Speaking of terroir, you feed your pigs peanuts for a richer, more flavorful finished product. Is this an old technique?
We started that project about five years ago. First peanuts comprised 5% of the diet, then 10% and so on until we figured out 30% was the ideal number. The rest is soybeans and corn, plus grass and what the hogs forage while roaming in the woods.

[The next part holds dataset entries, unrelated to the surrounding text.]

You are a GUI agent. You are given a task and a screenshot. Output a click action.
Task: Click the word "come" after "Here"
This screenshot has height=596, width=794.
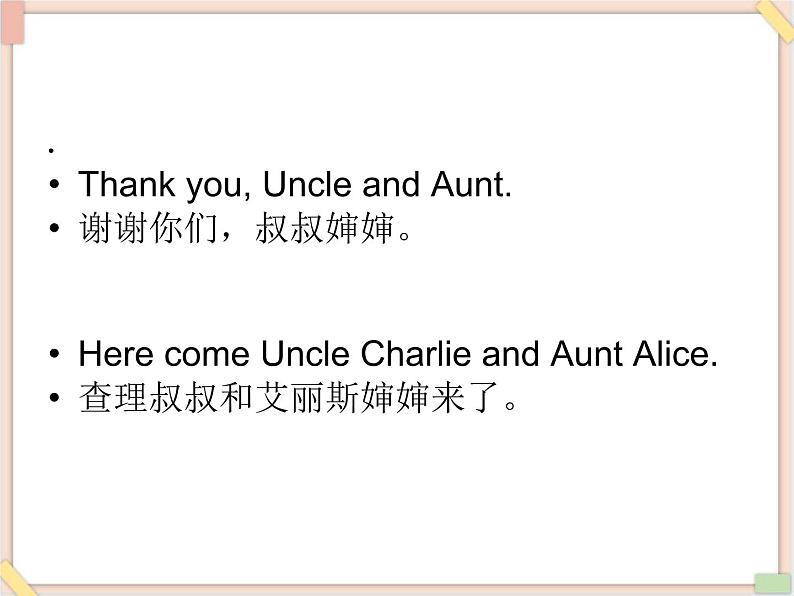[x=207, y=354]
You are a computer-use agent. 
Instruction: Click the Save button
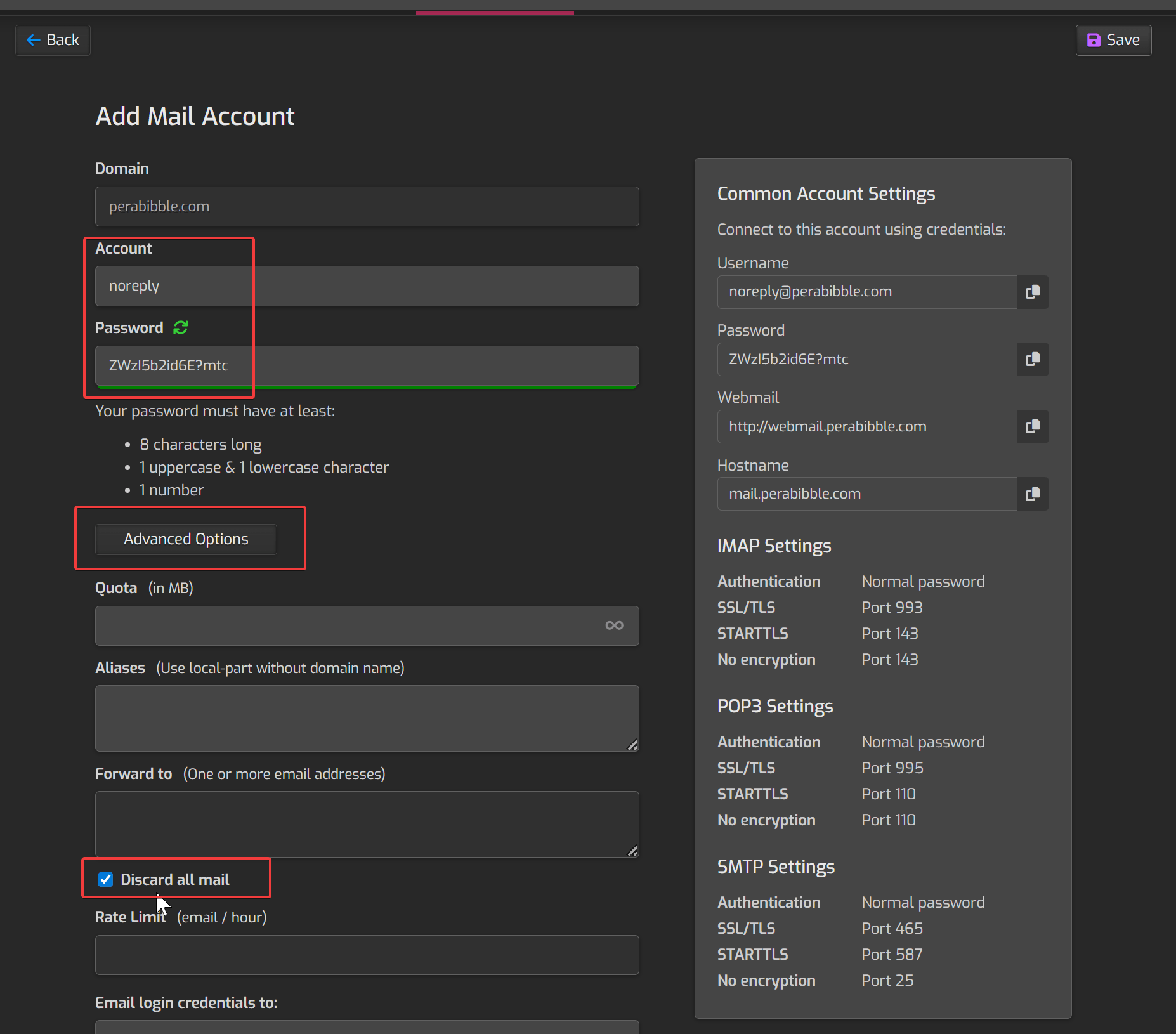(x=1113, y=40)
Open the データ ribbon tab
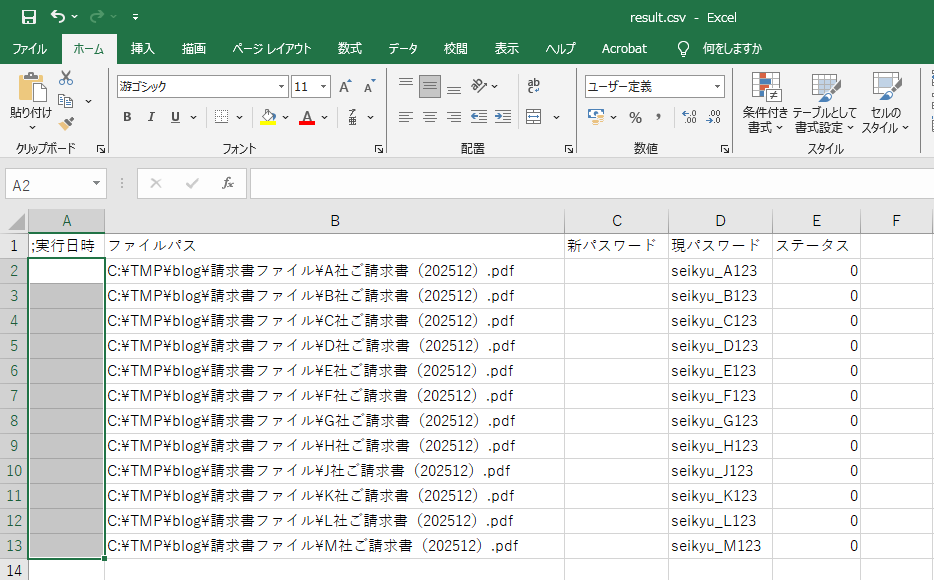The width and height of the screenshot is (934, 580). [403, 48]
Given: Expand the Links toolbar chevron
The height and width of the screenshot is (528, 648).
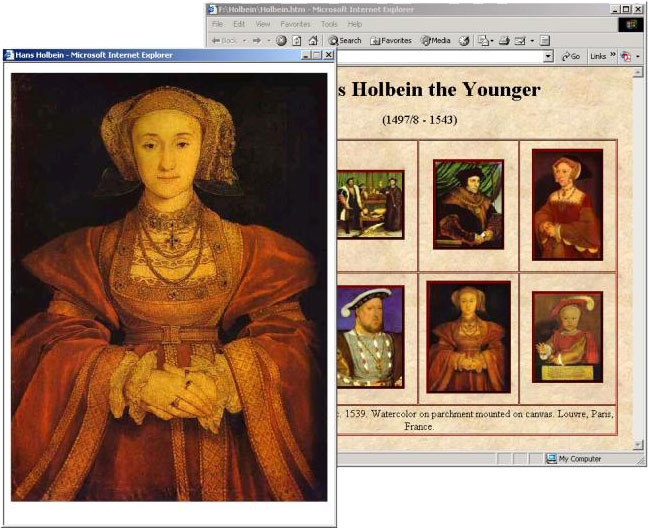Looking at the screenshot, I should [x=612, y=57].
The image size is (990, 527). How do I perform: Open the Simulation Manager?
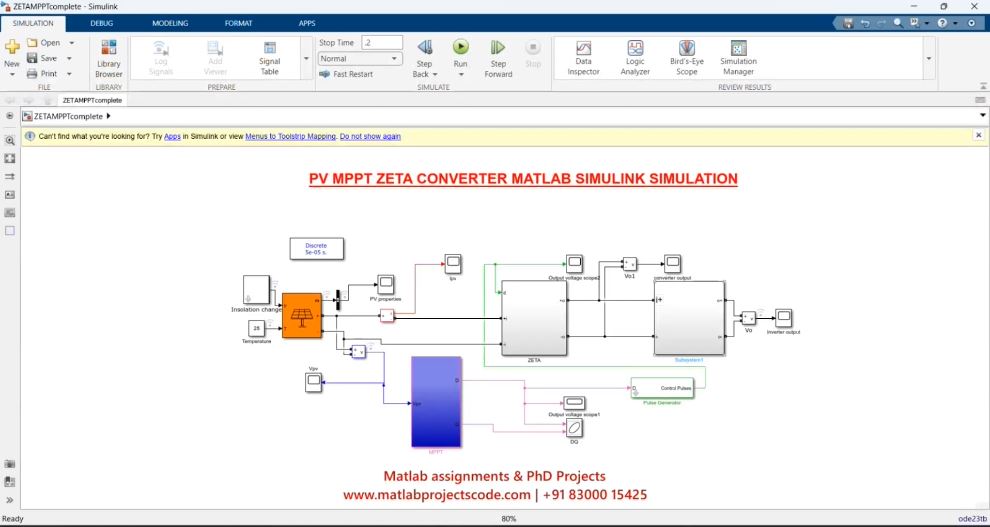pos(738,58)
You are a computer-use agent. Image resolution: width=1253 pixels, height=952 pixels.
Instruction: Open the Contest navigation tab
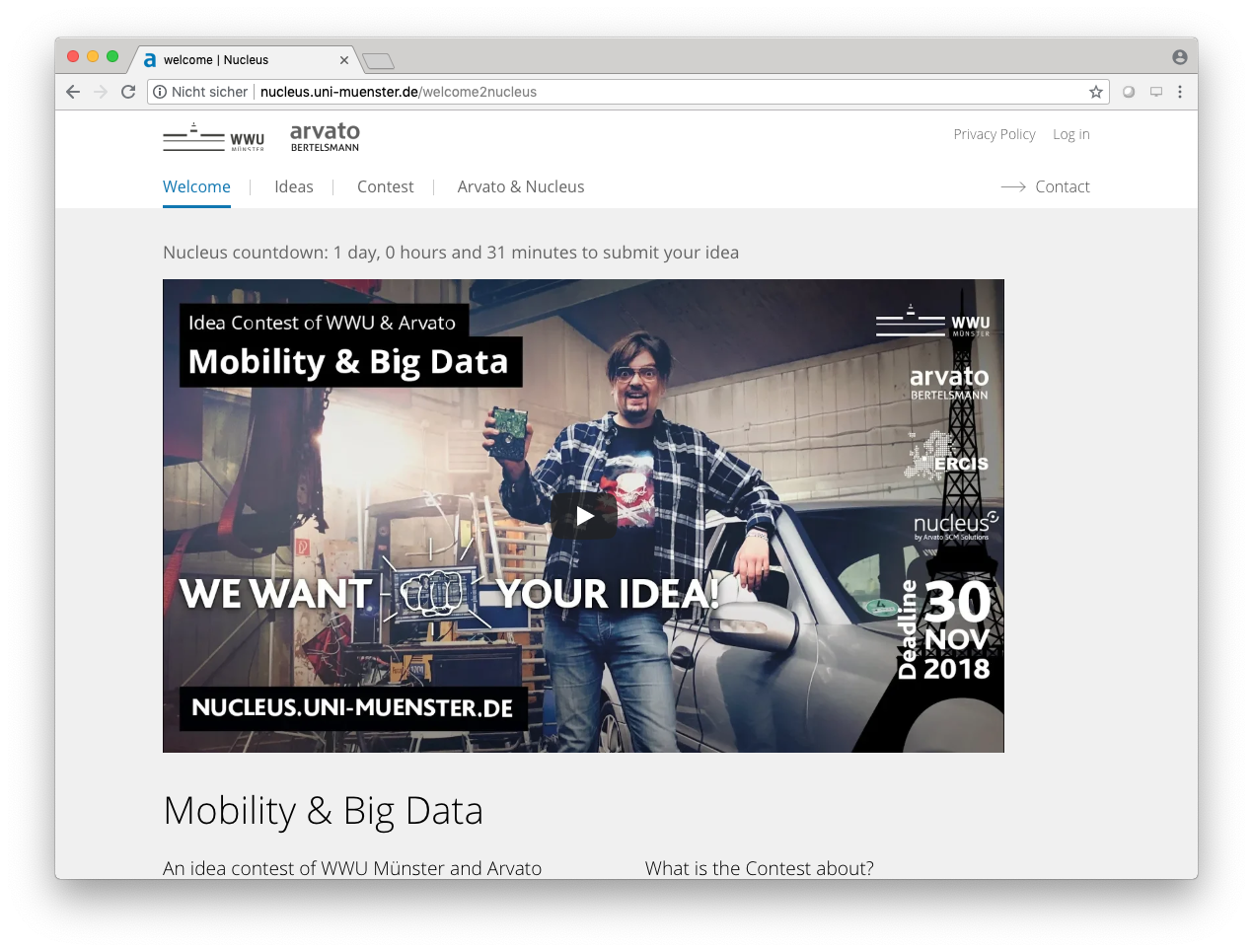pyautogui.click(x=385, y=186)
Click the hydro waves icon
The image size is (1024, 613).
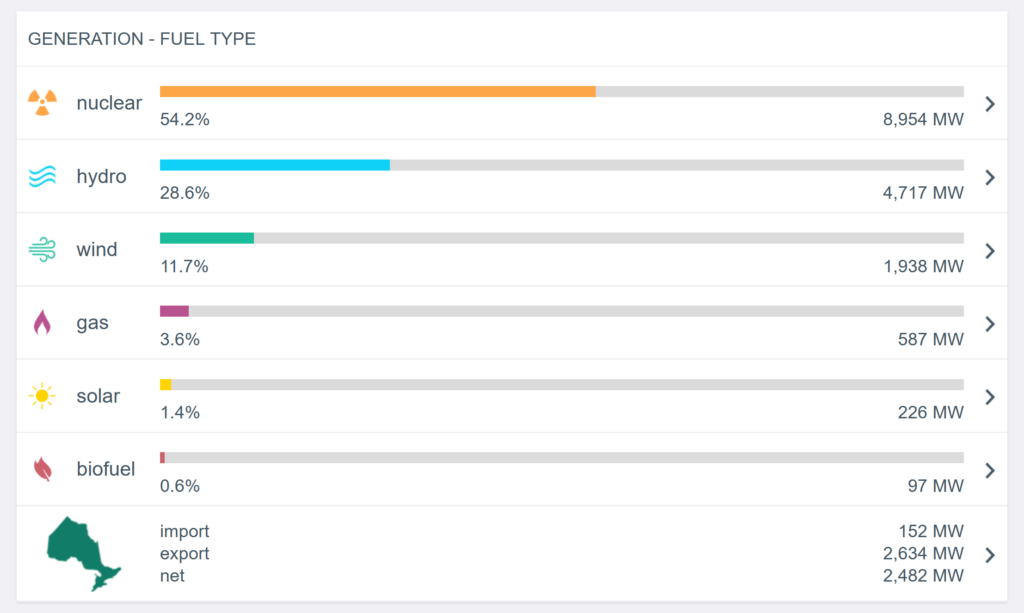click(x=42, y=176)
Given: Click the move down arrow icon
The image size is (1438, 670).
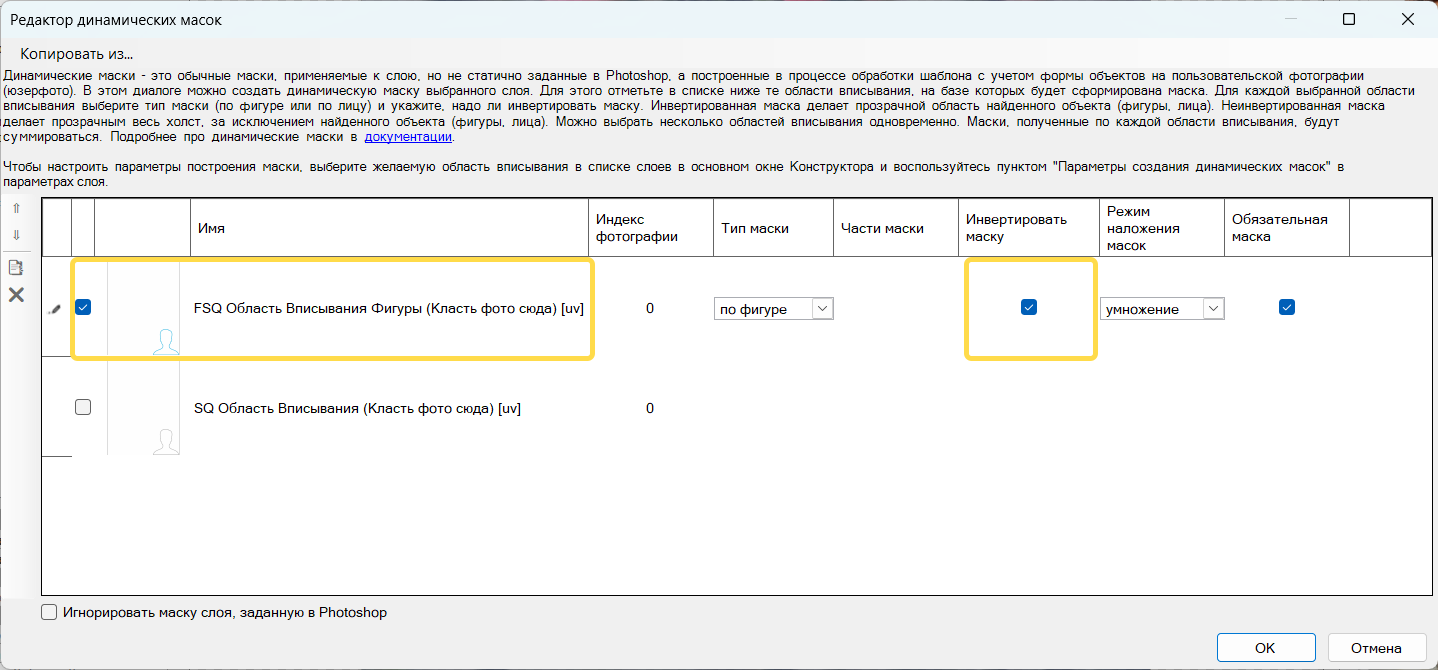Looking at the screenshot, I should point(16,235).
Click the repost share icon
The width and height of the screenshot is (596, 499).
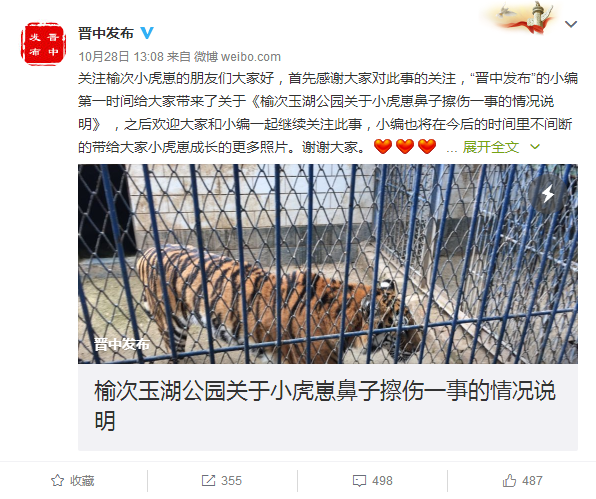pos(208,481)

From the 1800s through the 1950s, Virginia was considered the "peanut belt," producing fancy jumbo-grade peanuts. In the good old days they'd harvest them, then let the pigs roam after harvest to eat the remaining peanuts. In talking to some old-time farmers, we started doing the math and over five years we adjusted and tasted. If you feed them too many peanuts, the meat will become flabby. We went too far at one point and the hams were like Jell-O when they were fresh and didn't cure out well. On this peanut diet, by the time the ham has aged 18 months and you slice in, the meat is moist and oily, but still firm.
What if you're allergic to peanuts?
A doctor at Kansas State University did a study on peanut-fed pigs. The allergen aspects of peanuts do not pass through the hog's body.
So they're peanut-fed heritage pigs who roam in the woods. Sounds like a good life.
We actually have pigs who can swim, we joke about it. Because they don't like hot weather, they get a little panicky, so when there's rain, the pigs go swimming in a low spot in the corner of the woods. The farmer joked he'd charge more because they knew how to swim.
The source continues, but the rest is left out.